A year after his conversion experience, Rodney met William Booth, the founder of the Salvation Army. Booth liked the singing voice and eager testimony. Booth gave him a part in the ministry. While he struggled to learn to read so that he could read Scripture, he also sang and preached throughout England and some countries in Europe. He became well known for singing the song, “There is a Fountain.”
Eventually, he launched out on his own. By then he had met and married a wife. She was a great help and encouragement to him, but when he made his first trip or nearly 50 trips to America, he came alone. He had two letters of recommendation with him, and knew of only one name to contact. Smith found his way to the church to introduce himself to the pastor and found them in prayer. For three weeks they had been praying nightly for revival.
After introduction he was welcomed and scheduled to speak in a three-week campaign. Smith, in the book he wrote Gipsy Smith, His life and Work, by Himself said of that first meeting: The prayer meetings had started before I left England, and by supplication and consecration the people had been getting ready for my coming. They did not know it, and I did not know it. But God who brought us together did. From that meeting to many others, Smith sang and preached his way across America. Perhaps it comes from a question asked him regarding revival that he described revival in the best of terms:
He said, “Find a piece of chalk, and find an empty room. Go into that room and shut the door. Draw a circle on the floor with that chalk, kneel down in that circle, and ask God to start revival right there.”
For seventy years Rodney “Gipsy” Smith carried the Gospel across Europe and across America. On that first meeting he met Ira Sankey, that great song leader. He had met Sankey before but wondered if Sankey remembered it. On a drive on the evening before his first meeting he asked Sankey, “Do you remember when Mr. Moody and you were in London you came out to a Gypsy camp at Effing Forest?
“Yes, I remember it very well, and I remember meeting the converted gipsy brothers who were doing a good evangelistic work up and down your country.”
“One of these brothers, Cornelius Smith, is my father, and he is still doing the same work.”
Mr.
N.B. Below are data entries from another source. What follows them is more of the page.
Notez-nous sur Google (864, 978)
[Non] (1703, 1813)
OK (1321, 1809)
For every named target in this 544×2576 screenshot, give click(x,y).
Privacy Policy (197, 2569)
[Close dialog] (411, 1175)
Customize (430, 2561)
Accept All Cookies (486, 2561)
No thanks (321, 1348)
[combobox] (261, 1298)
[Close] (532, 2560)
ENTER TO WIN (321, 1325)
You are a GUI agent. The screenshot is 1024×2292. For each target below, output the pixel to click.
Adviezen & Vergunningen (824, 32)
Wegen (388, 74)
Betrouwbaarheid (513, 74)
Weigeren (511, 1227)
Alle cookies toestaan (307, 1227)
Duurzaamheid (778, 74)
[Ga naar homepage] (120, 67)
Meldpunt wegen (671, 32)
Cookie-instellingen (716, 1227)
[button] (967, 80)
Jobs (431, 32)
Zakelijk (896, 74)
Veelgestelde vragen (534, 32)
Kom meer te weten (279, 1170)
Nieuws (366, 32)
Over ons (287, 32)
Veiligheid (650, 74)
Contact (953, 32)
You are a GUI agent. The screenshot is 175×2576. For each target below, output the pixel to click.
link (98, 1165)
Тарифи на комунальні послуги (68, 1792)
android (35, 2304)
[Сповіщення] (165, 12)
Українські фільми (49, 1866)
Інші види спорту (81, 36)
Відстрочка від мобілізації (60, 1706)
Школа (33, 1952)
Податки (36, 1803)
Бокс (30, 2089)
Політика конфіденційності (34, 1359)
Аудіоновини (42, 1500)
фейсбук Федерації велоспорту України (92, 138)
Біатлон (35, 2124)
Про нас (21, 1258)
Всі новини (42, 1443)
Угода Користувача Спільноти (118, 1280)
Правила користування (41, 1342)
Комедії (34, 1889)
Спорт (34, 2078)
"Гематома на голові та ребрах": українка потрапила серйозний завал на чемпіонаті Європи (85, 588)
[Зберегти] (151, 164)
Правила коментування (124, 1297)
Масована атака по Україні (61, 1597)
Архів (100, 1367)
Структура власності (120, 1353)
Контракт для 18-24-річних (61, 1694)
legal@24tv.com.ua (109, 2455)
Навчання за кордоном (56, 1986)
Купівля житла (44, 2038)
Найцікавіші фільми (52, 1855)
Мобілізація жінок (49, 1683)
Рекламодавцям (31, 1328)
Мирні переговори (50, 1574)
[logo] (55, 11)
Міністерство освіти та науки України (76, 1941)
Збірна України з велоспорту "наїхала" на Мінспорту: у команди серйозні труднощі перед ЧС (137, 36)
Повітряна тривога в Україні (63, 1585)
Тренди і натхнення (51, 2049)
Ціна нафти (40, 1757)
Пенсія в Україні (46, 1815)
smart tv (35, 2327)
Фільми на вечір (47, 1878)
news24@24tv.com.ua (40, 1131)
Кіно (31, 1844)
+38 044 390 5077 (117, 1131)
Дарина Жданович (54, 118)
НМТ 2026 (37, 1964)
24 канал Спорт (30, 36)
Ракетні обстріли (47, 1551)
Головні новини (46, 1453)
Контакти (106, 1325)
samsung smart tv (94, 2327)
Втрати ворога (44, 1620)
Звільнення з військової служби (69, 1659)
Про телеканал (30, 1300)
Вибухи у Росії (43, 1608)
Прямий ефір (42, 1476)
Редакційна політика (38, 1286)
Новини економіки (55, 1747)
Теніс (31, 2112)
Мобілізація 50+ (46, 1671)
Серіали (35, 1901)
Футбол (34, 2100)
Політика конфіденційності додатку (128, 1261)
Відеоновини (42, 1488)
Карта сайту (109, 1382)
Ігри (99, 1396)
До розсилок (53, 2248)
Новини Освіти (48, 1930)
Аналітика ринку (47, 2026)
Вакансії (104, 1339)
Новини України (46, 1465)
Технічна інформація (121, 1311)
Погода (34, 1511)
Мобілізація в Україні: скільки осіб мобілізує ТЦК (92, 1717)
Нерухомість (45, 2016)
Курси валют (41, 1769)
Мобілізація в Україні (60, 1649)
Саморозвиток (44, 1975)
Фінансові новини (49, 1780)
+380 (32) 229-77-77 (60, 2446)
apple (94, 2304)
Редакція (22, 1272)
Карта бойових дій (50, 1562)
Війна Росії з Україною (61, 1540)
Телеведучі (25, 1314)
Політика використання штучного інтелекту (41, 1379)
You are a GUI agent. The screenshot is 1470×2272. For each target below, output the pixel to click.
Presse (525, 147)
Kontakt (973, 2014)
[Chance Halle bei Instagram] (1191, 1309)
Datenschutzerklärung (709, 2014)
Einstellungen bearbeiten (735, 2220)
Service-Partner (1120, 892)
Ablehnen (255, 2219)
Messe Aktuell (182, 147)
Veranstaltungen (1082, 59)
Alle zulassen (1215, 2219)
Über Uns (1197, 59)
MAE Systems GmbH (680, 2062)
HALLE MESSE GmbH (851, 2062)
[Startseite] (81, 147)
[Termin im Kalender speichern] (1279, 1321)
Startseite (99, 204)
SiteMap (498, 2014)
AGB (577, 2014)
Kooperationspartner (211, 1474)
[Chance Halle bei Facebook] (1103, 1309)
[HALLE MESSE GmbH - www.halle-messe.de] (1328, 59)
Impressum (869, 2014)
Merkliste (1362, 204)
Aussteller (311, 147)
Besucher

Sankey was pleased to hear this.
I further asked him: “Do you remember that some little gipsy boys stood by the wheel of the trap in which you were driving, and that, leaning over, you put your hand on the head of one of them and said, “The Lord make a preacher of you, my boy”?
“Yes, I remember that too.”
“I am that boy.”
Mr. Sankey’s joy knew no bounds.
That little gipsy boy became fondly known as “Gipsy Smith” and is well-known today for his driving desire to see folks come to Christ. Thousands, tens of thousands of people came to Christ in his ministry. His illustration of the chalk circle is as appropriate today as it was in the latter 19th century and well into the 20th century as the recipe for revival. It is said that he did not know the exact date of his birth until after he knew the date of his New Birth in Christ. A family member kindly researched it for him and found it to be March 31, 1860. He left this earth in 1947 but somewhere in Heaven, he may well be singing, “There is a Fountain” with Lester Roloff and Curtis Hudson! May his life continue to be an inspiration.